笑い上戸?
「天国と地獄……どっちに逝きたい?」
オレは言った。同時にタキシードの男を睨みつける。もし憎しみや怒りで人が殺せるのなら、きっと今ので二人以上は死んだだろう。あぁ、動かない身体がもどかしい。
しかし、オレの耳に届いたのは死体の倒れる音ではなく、高らかに響く笑い声。
「アハハハハ――!!」
その声にはさっきまでの威圧感は無かった。
ひとしきり笑い終えると、タキシードは目の端を擦りながらオレに向かって言った。
「はぁはぁ―――いやいや、なかなか面白い事を言うじゃないか。漁火漁夜くん」
「……!?」
何で――
「何で名前を知っているのかって?」
「!?」
「アハハハ。本当に分かり易いな君は」
くそっ、馬鹿にされてるようで気分ざ悪いぜ。だいいち、コイツはいったい何者なんだ? どうしてオレの名前を知っている?
そこまで考えて、オレはふと少し前に似たような事を疑問に思ったのを思い出した。
「では、そろそろ失礼させていただきます」
そういうタキシードの声で我に帰ったオレ。
くそっ、それだけはなんとしても阻止しなければ。まだ姉貴の助け方を聞き出せていないんだ。それに、一発ぶん殴らないと気が済まない。
「ちょっと待て!」
オレは窓枠に足を掛けていまにも飛び出そうとしているタキシードに向かって叫んだ。
「帰る前に、姉貴をもとに戻しやがれ!」
そう言った直後、タキシードは窓枠から転げ落ちた。驚いたのもつかの間、今度は腹を抱えて床を笑い転げる。
こ、今度は何だ……。
「漁夜君、キミは僕を笑い死にさせる気かい?」
苦しそうに肩で息をするタキシードを見て、一瞬「勝てるんじゃね?」とか思った。何がこいつのツボに入ったのかはさっぱり分からないけど、このまま笑わせ続ければ酸欠とか過呼吸とかで勝手に自爆してくれるんじゃないかと。
しかし、現実はいつだって希望を裏切る。
「リョウー。もうテレビ始まったよー」
「まったく、人一人起こすのに何分かかってるの?」
開いたままだったドアから暢気な声が聞こえてきた。
「浩二!? 薫!?」
来るな――――なんて叫ぶ暇はなかった。オレが息を吸ったのと同時に、部屋の中に二人が部屋の中に入ってきたからだ。

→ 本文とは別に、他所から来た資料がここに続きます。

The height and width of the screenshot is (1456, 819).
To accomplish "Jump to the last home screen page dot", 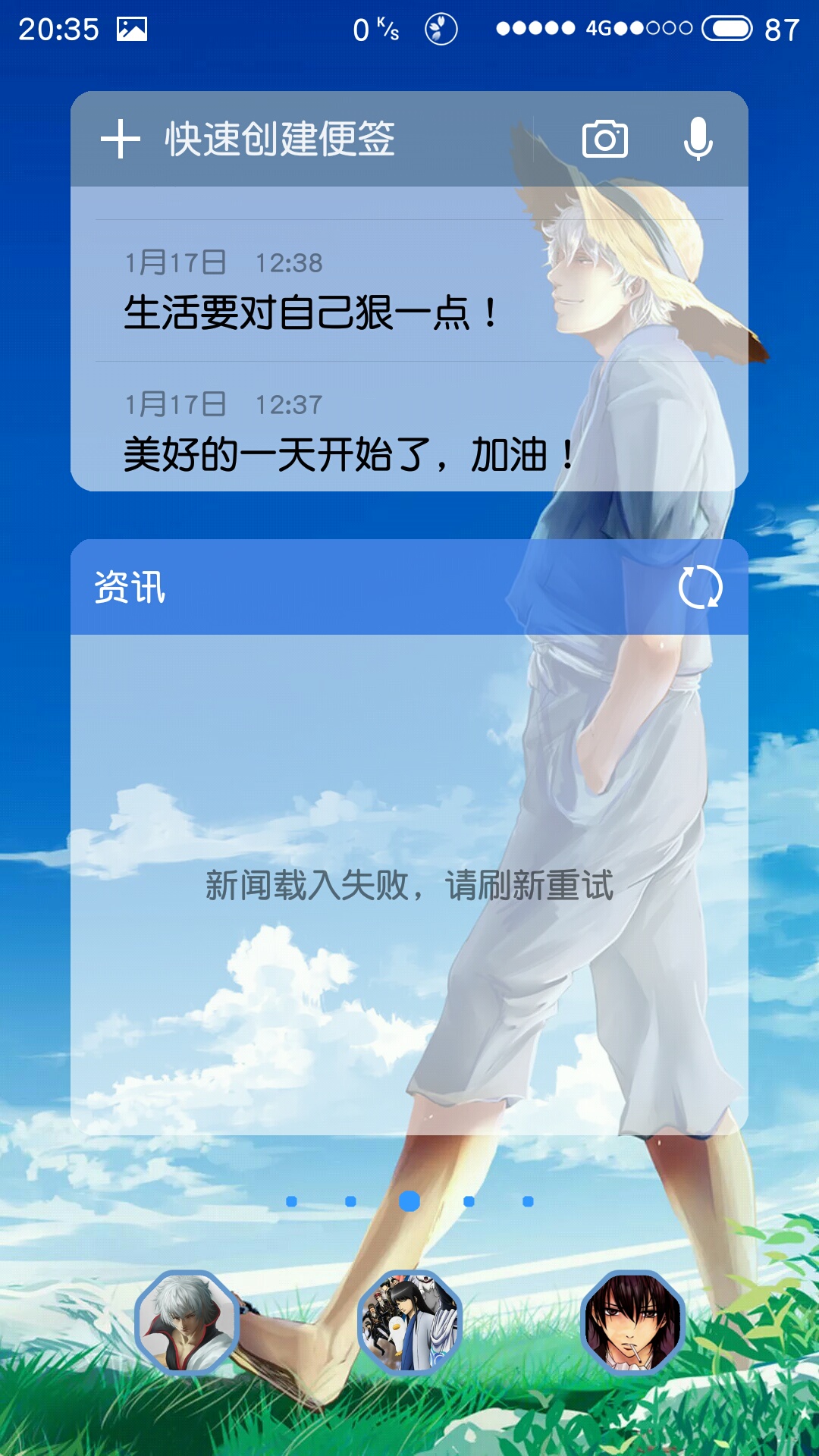I will click(528, 1201).
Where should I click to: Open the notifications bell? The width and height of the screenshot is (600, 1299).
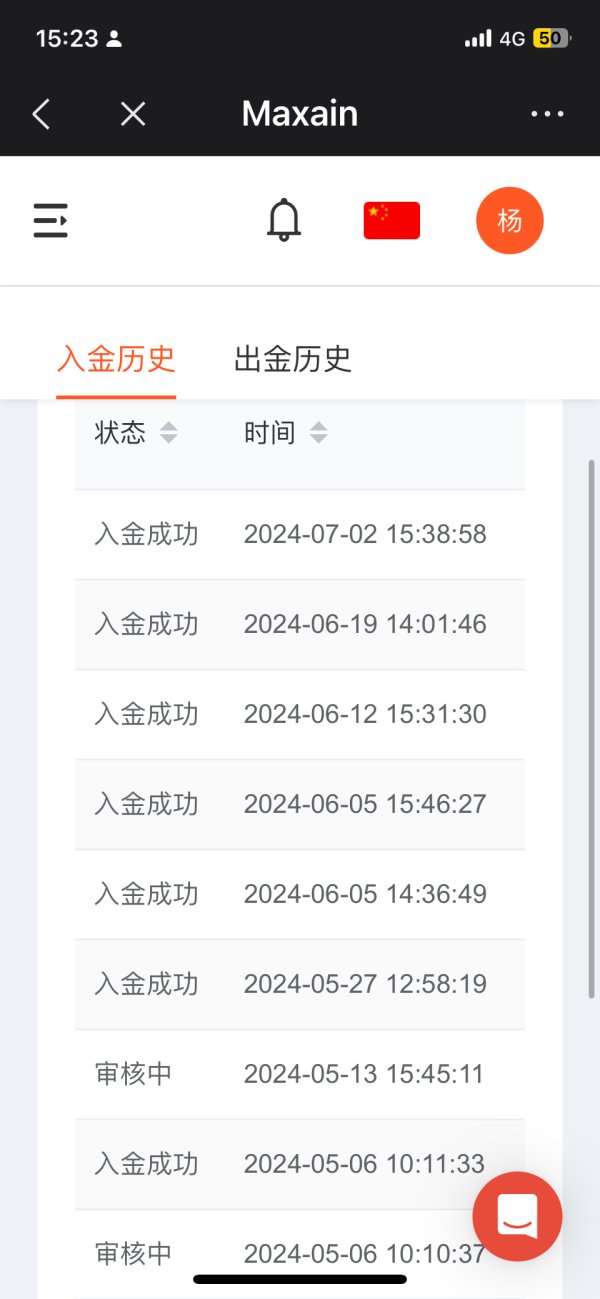[x=284, y=220]
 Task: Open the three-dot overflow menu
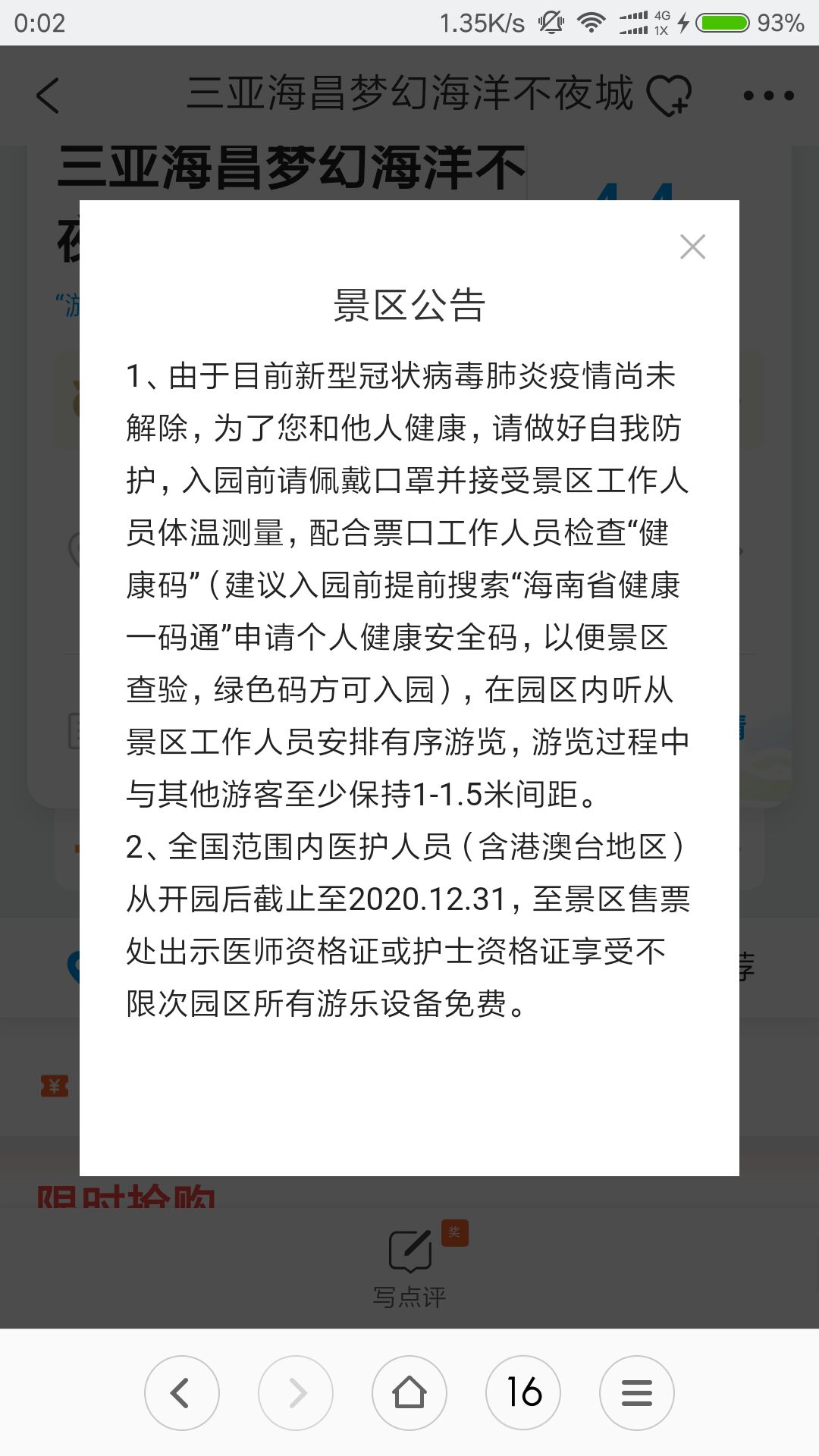click(x=768, y=96)
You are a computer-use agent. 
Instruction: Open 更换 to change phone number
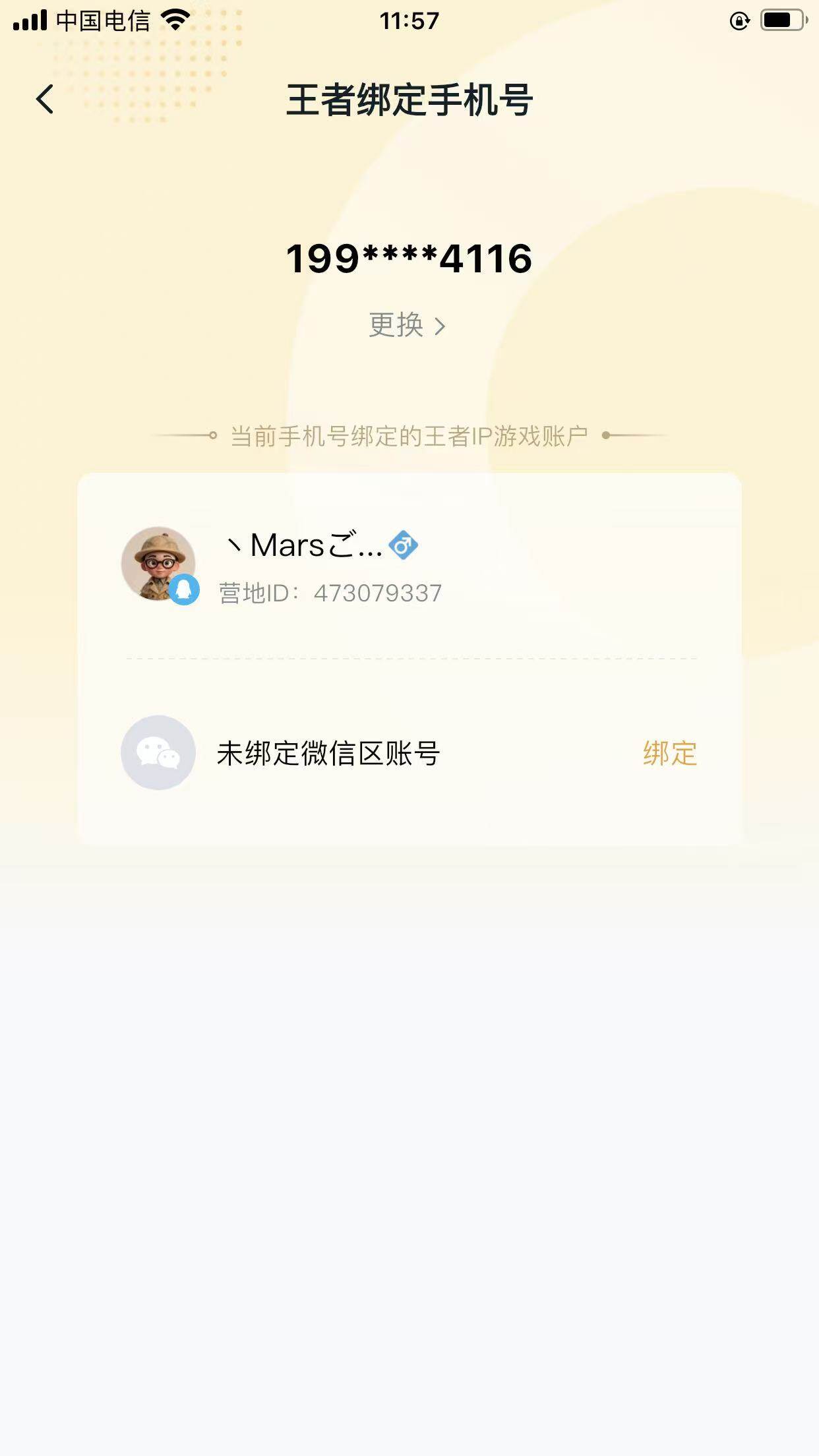pyautogui.click(x=396, y=324)
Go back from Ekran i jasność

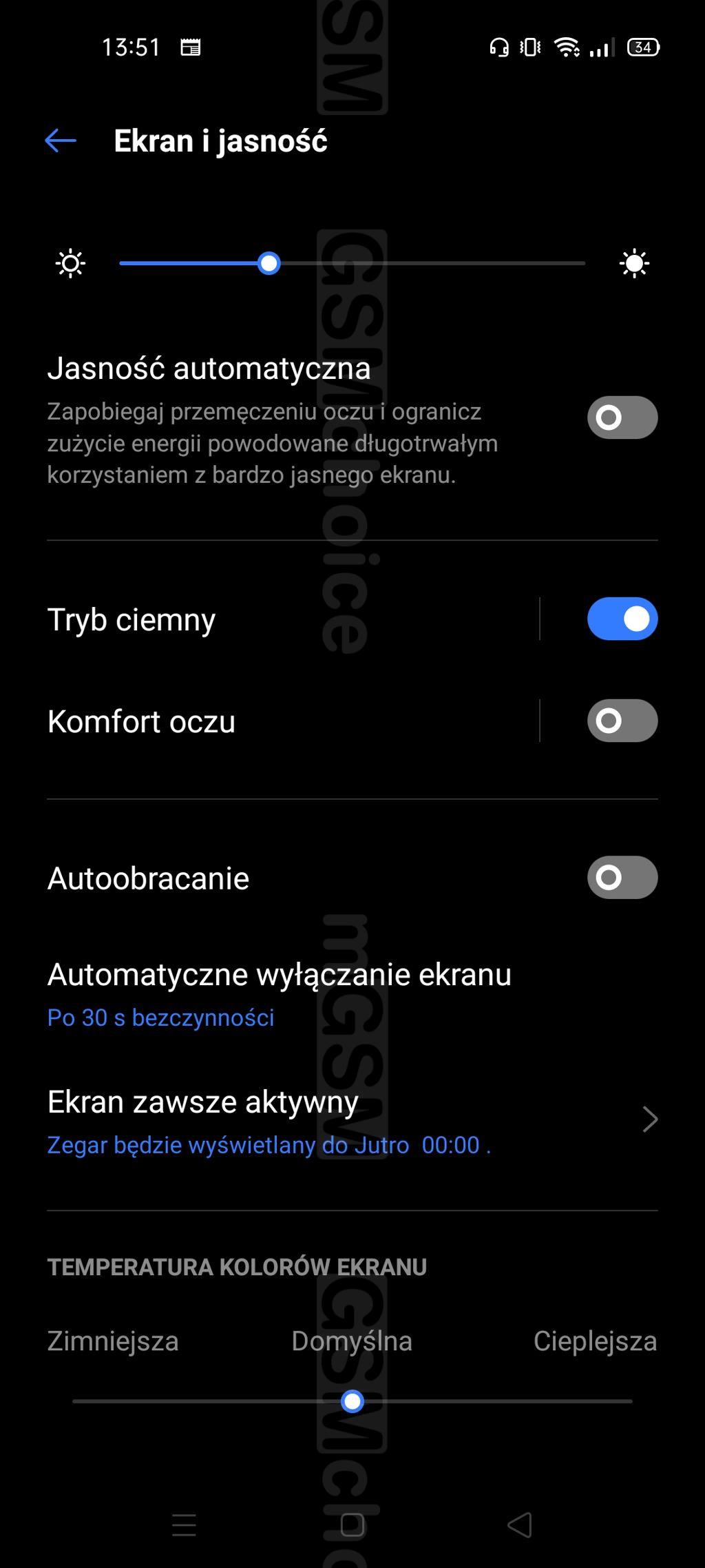click(x=61, y=141)
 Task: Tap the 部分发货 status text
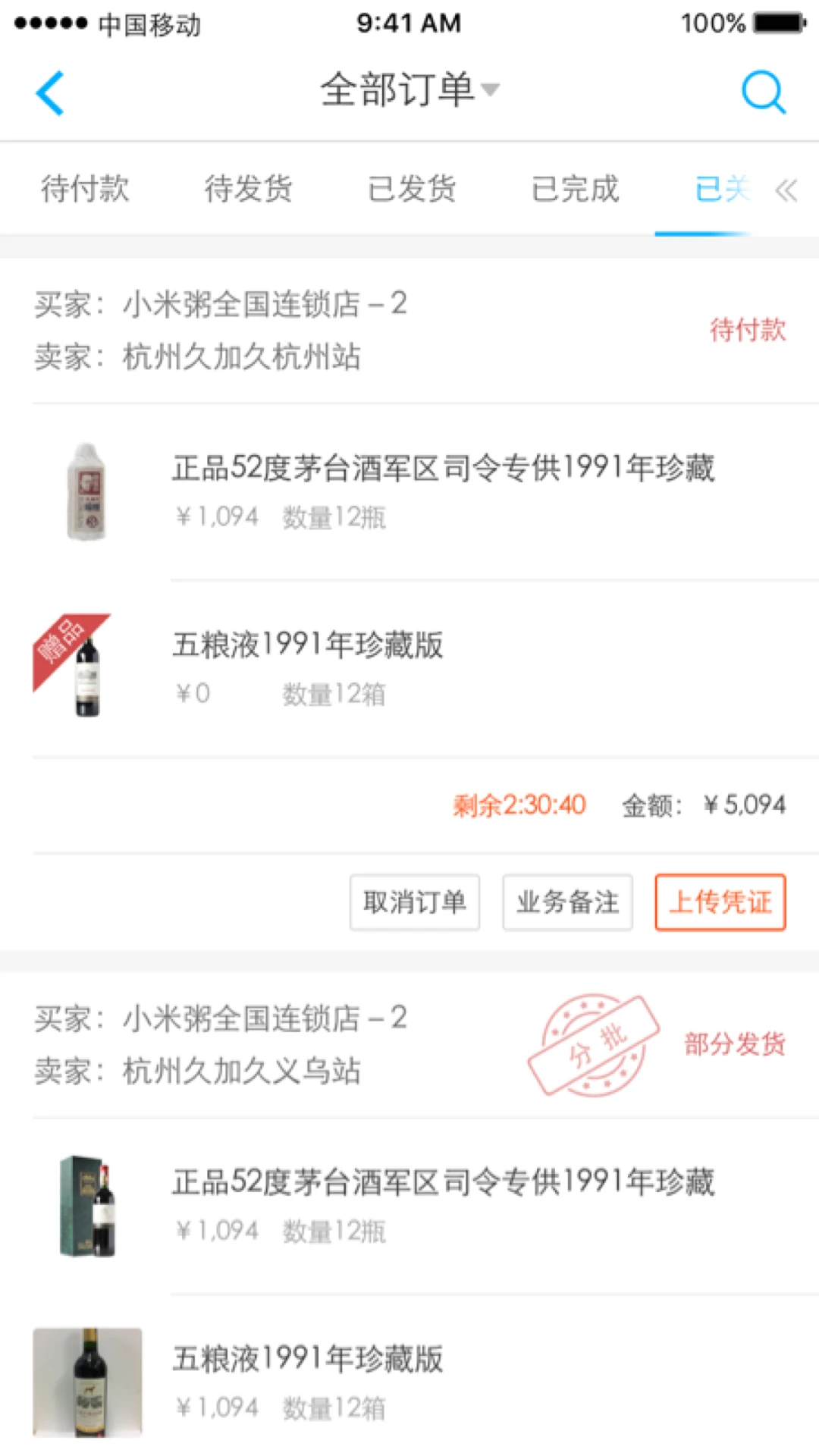coord(736,1043)
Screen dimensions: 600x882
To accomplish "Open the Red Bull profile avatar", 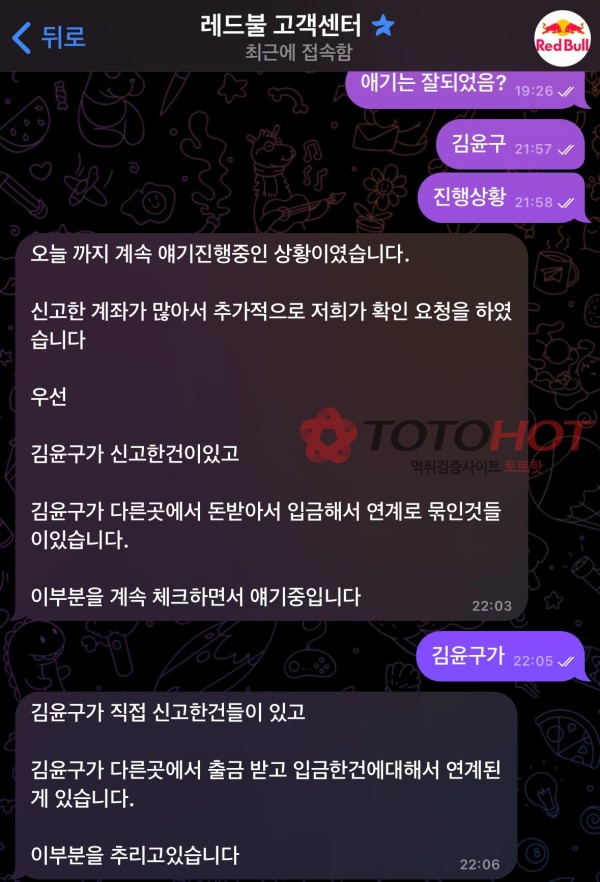I will [x=562, y=36].
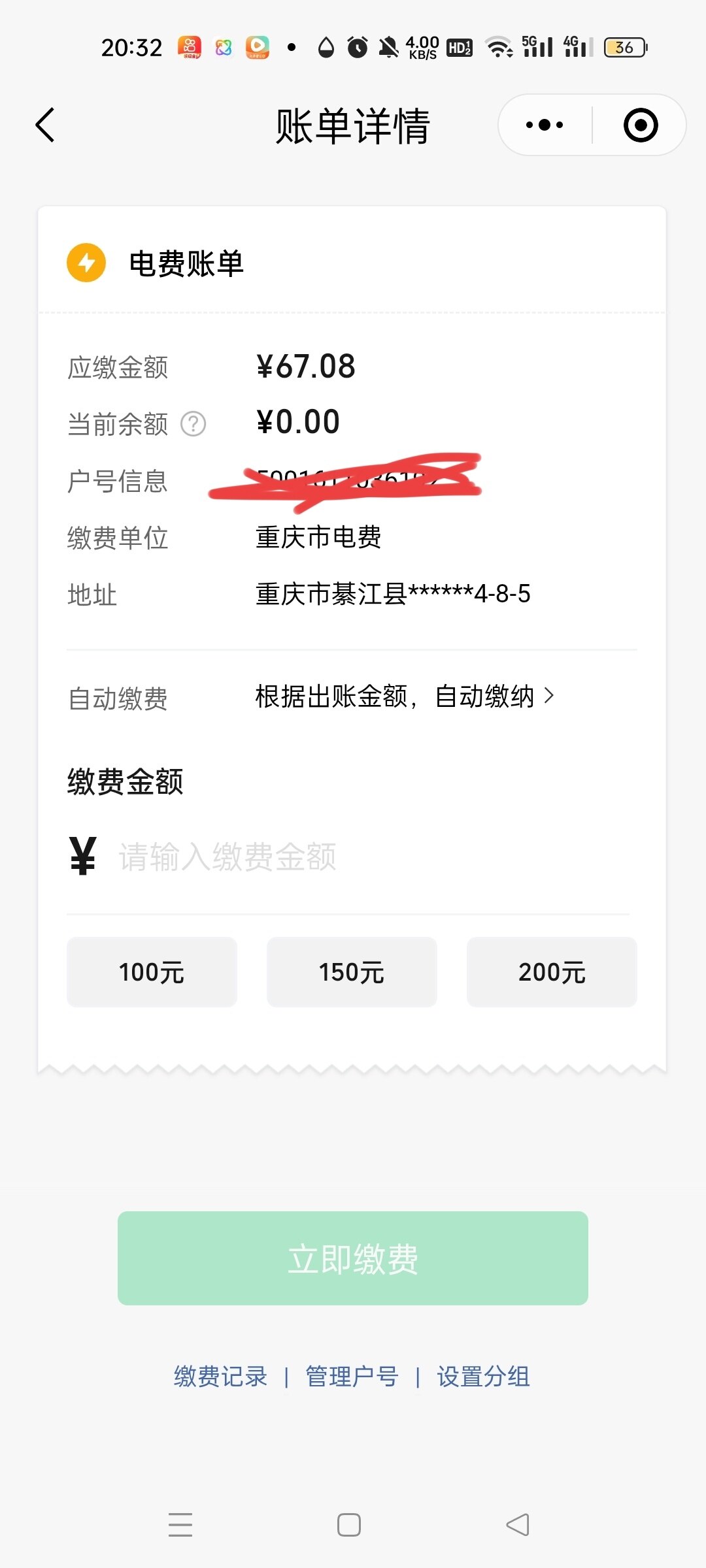The image size is (706, 1568).
Task: Pick the 200元 payment amount
Action: (552, 972)
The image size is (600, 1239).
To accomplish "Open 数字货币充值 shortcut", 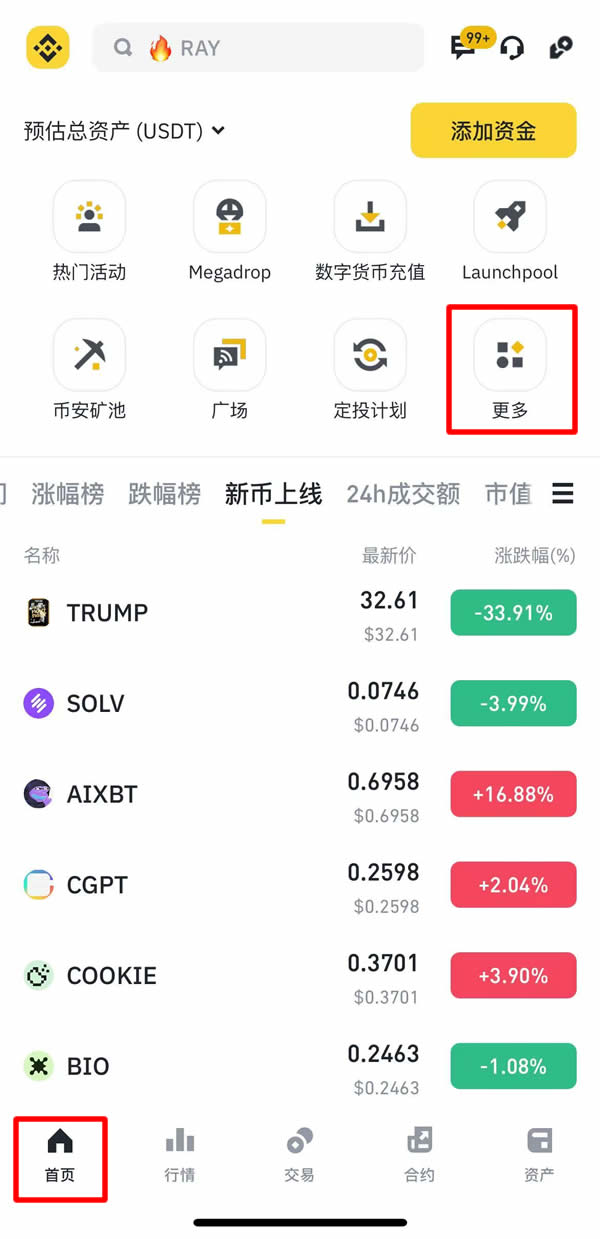I will pos(370,232).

実はこの時、二人はドアのすぐ近くにいたらしく声が聞こえた頃には廊下から漏れる光に影が出来ていたのだが、タキシードに気を取られていた俺はそれに気づくことが出来なかった。
「漁夜~。あんまりにも遅いから手伝いに来てやったわよ」
「本当は骨を拾いに来たんだけどね」
縁起でもない事を口走りながら入って来た二人。なるほど。虐げられる俺という面白い見世物を見にきたのか。こいつら腐ってやがる!
「おまえら後でぶっ飛ばすかんな!」
「おー怖い怖い」
「死に損ないは黙ってなさい」
こぉいつらぁ……!!
「さて、じゃあそろそろ本題に入ろうか。漁夜」
「……!?」
口調をがらりと変えて言い放つ浩二。一度部屋を見渡した浩二は、物言いたげなかおで壁に背を預けてるオレを見た。
「お前、まさか……」
「キミはどうしてそんな所で寝ているんだい?」
……は?
「漁火ねぇさんが起きないからって、襲うことは無いんじゃないかな?」
「リョーくんのエッチ~」
「おまえらいっぺん死んで来い!!!」
ひっさびさの更新です。量は相変わらず少ないです。内容も相変わらずぐだぐだで進展しません。